The real estate industry in Los Angeles will have no choice but to decarbonize its assets eventually and COVID will accelerate this. Given that the real estate industry is responsible for over one-third of greenhouse gas emissions, we’re talking at least $3 to 5 trillion needed in climate tech investment to decarbonize global real estate.

This is what will be required of the real estate industry to keep up with local, and now federal regulations, as the Biden administration is already bringing the U.S. back into the Paris Agreement.

But we shouldn’t see this as negative. At the end of the day, clean, intelligent, sustainable buildings are cheaper to operate, easier to insure, and more bullet proof to shocks like COVID etc…

6.Reminder

For most of those same people, it shouldn’t come as a surprise then the pandemic was more of a reminder than an accelerant. It reinforced that real estate of Los Angeles that’s solid is also essential—like houses, apartment buildings, hospitals, day care, supermarkets, data centers, and places to store stuff.

It was also a reminder for many that real estate wealth rarely comes from playing the short game.

At the same time, the pandemic has created the environment for cross-pollination between previously siloed stakeholders within real estate that likely would have taken another decade to evolve organically—along with the potential to transform the industry permanently.

Notwithstanding a global pandemic that no one predicted, that may well be COVID’s last legacy: re-realizing that normal is a constantly moving target.
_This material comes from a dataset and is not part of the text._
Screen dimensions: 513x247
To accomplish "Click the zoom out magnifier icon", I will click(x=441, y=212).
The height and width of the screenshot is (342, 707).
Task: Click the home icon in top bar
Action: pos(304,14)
Ultimately, there’s a new normal that lives in between the world that we once inhabited and the world that we are living in now. New habits have been formed, lives have gained a different perspective, employers have learned how to run their businesses in a distributed and virtual world, and all these things will affect and ultimately define our new normal.
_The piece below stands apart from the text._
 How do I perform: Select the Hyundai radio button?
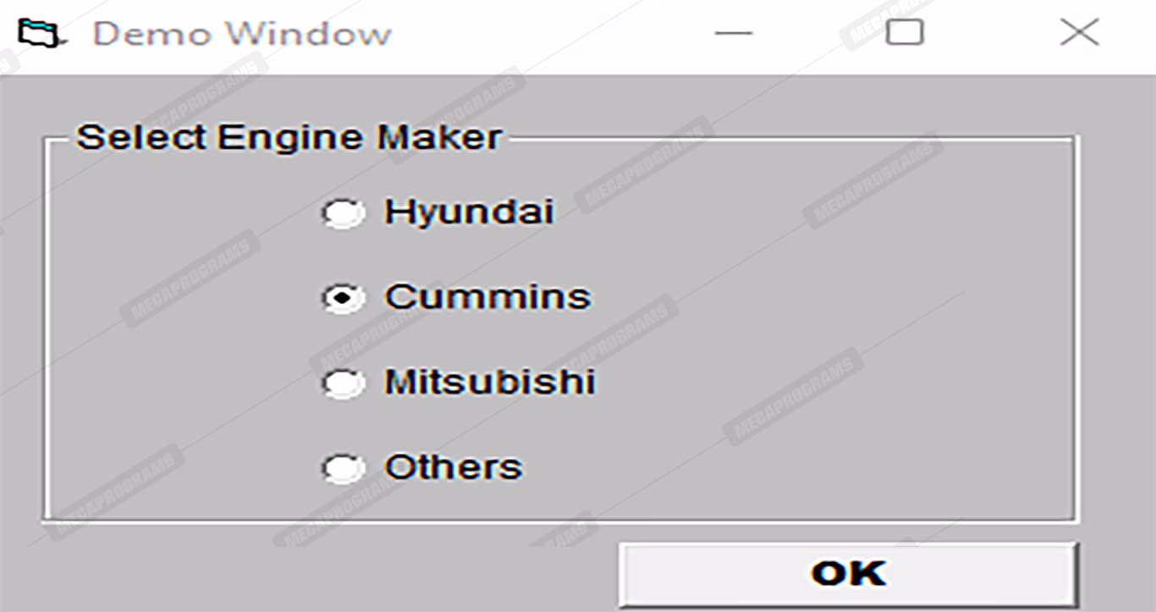pos(343,213)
Property Trends In Los Angeles

More people will be staying local and therefore, there will be more eyes on the for-sale inventory right now. It can be busier than it typically is, this time of year but we are in the middle of a pandemic, and that may deter some people from actively shopping for homes.
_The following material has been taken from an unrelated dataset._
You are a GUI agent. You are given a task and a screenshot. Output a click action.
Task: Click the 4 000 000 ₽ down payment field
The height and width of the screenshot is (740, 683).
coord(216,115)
That being said, the market this year has been counterintuitive. A lot of global markets have suffered as a result of the pandemic, but Los Angeles did not.

There will be an increase in energy and an influx of new people looking for homes in Los Angeles, particularly people moving here from places on the East Coast. Now that the vaccine drive has been started, there will be an even greater increase in activity here.

The Los Angeles market will go in 2021 and 2022 from strength to strength, Predicts Hirav Shah, Eminent Real Estate Business Astrologer cum Strategist.

L.A. is a lifestyle that is hard to replicate anywhere else in the U.S. because not only is it laidback and sunny, it’s also a place that’s a center of commerce.

Best Places to Invest In Real Estate In Los Angeles

The hottest would have to be Malibu. People are flocking to Malibu right now. The property values there are up massively, as is the volume of sales this year. There has been a tremendous migration to places like Malibu, particularly among people of substance who want the cleaner air and a more coastal-rural environment.

The old faithfuls

Beverly Hills, Bel-Air, Pacific Palisades and Hollywood Hills — are still very popular. A lot of activity has been seen in those areas, but the main benefactor of the pandemic has been Malibu.

Conclusion

Last but not the least, the foreign investors’ appetite for Los Angeles real estate has hardly subsided. If anything, the appetite of some foreign investors may be more insatiable than ever before.

The Los Angeles real estate boom has years to run. If you have not invested in this trend yet, now’s the time to put your money to WORK, Advices Hirav Shah.